» EXERCISE BRIEF
The whole set of entries is to be restated word for word.
[Opening DATA IN THIS EXERCISE section]
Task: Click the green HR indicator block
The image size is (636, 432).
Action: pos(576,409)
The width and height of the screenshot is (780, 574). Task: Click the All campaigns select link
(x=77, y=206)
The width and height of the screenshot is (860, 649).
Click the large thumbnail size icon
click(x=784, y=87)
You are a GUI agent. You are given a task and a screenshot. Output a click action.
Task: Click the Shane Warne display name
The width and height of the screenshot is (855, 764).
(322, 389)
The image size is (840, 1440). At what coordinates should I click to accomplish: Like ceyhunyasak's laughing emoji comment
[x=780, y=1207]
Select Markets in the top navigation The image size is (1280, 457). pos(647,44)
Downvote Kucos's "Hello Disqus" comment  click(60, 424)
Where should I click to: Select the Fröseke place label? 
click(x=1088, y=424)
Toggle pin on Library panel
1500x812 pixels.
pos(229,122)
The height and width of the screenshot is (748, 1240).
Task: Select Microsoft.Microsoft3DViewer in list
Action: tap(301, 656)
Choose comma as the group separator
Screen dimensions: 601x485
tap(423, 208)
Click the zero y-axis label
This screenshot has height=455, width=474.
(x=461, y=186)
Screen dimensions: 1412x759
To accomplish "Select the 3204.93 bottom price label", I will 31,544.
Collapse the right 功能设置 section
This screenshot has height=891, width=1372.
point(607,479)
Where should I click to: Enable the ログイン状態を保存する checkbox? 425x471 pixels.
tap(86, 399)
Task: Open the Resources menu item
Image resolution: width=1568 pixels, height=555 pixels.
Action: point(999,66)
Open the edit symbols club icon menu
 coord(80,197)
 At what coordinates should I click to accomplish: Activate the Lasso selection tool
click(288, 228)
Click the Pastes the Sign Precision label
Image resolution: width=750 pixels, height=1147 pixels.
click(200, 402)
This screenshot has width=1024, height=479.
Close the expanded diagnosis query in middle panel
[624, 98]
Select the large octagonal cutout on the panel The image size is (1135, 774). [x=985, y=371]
[Closing DATA IN THIS EXERCISE section]
» RESULT FOR THIS TASK
Task: Click the green HR indicator block
The image size is (636, 432).
Action: pos(576,409)
The width and height of the screenshot is (780, 574). Task: Click the All campaigns select link
(x=77, y=206)
The width and height of the screenshot is (860, 649).
Click the large thumbnail size icon
click(x=784, y=87)
You are a GUI agent. You are given a task and a screenshot. Output a click action.
Task: Click the Shane Warne display name
The width and height of the screenshot is (855, 764).
(322, 389)
The image size is (840, 1440). At what coordinates should I click to accomplish: Like ceyhunyasak's laughing emoji comment
[x=780, y=1207]
Select Markets in the top navigation The image size is (1280, 457). pos(647,44)
Downvote Kucos's "Hello Disqus" comment  click(60, 424)
Where should I click to: Select the Fröseke place label? 
click(x=1088, y=424)
Toggle pin on Library panel
1500x812 pixels.
pos(229,122)
The height and width of the screenshot is (748, 1240).
Task: Select Microsoft.Microsoft3DViewer in list
Action: tap(301, 656)
Choose comma as the group separator
Screen dimensions: 601x485
tap(423, 208)
Click the zero y-axis label
This screenshot has height=455, width=474.
(x=461, y=186)
Screen dimensions: 1412x759
To accomplish "Select the 3204.93 bottom price label", I will 31,544.
Collapse the right 功能设置 section
This screenshot has height=891, width=1372.
point(607,479)
Where should I click to: Enable the ログイン状態を保存する checkbox? 425x471 pixels.
tap(86, 399)
Task: Open the Resources menu item
Image resolution: width=1568 pixels, height=555 pixels.
Action: point(999,66)
Open the edit symbols club icon menu
 coord(80,197)
 At what coordinates should I click to accomplish: Activate the Lasso selection tool
click(288, 228)
Click the Pastes the Sign Precision label
Image resolution: width=750 pixels, height=1147 pixels.
click(200, 402)
This screenshot has width=1024, height=479.
Close the expanded diagnosis query in middle panel
[624, 98]
Select the large octagonal cutout on the panel The image size is (1135, 774). [x=985, y=371]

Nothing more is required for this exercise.